To combat such issues, food manufacturers have had to increase overtime and use their enterprise resource planning (ERP) solutions to plan extraordinary production runs. Demand has also led to increased shipments of products from overseas, which in turn has had a knock-on effect on food supply chains around the world.

The result of all this is for the retail sector to find ways to reduce the impact of both current and future supply chain disruption, starting with building stronger relationships with their suppliers. This approach allows retailers and suppliers to join forces and adopt more flexible approaches and mitigate any issues.

One option is to work with manufacturers to optimise distribution runs with other customers, ensuring lorries are never under-utilised and helping to ease the burden on hauliers. They can also put in place for temporary storage to stockpile key products. Another option, should shelf-life allow, would be for retailers to work with manufacturers to optimise production, calling in orders that sit further along the planning process earlier than normal.

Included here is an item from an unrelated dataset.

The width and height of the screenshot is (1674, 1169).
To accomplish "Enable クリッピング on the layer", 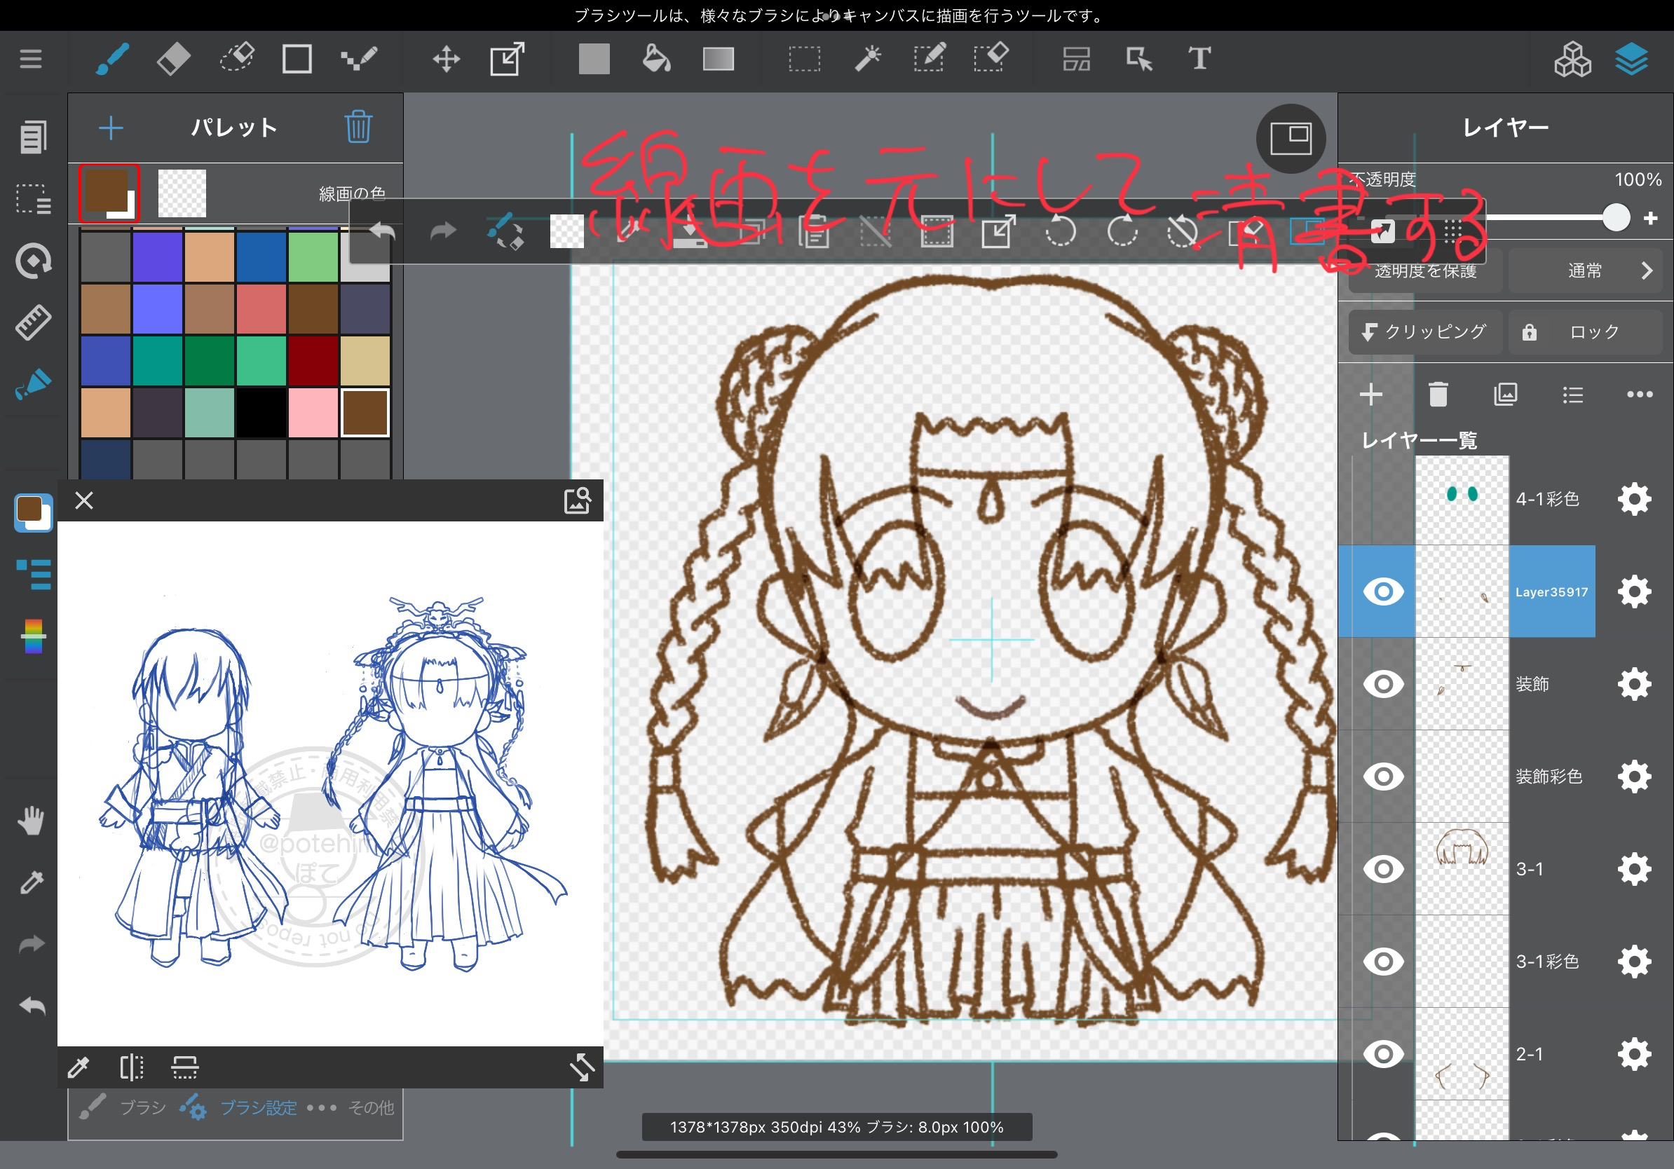I will 1423,332.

No matter what strategies retailers and manufacturers decide to take, it is essential that their efforts are backed up and supported by the latest supply chain technology.

 

Futureproofing supply chain management

Modern ERP solutions are pivotal for retail applications in supporting supply chain management and possesses that are frequently under-used in mitigating supply chain disruption. This includes being able to model the impacts on the supply chain and plan for future supply chain problems. For example, these solutions can demonstrate what will happen if organisations pull orders in early or highlight the potential demand on storage and internal distribution.

They can also help food retailers and manufacturers understand how their supply chains are likely to react during conditions of stress. In addition, analytical tools and stock requirement lists, powered by machine learning (ML) and artificial intelligence (AI) technology, can show when stock is close to running out and pinpoint which production lines will be affected and identify the customer orders that will not be fulfilled. They can also help reprioritise fulfilment to more strategic customers when challenges occur.

With this type of insight, retailers and manufacturers should be able to take action and achieve resilience across the supply chain. As Christmas is almost here all of this will be essential in helping the food sector to businesses to steer the difficult, disruptive times they continue to face, allowing them to better cope with future disruption.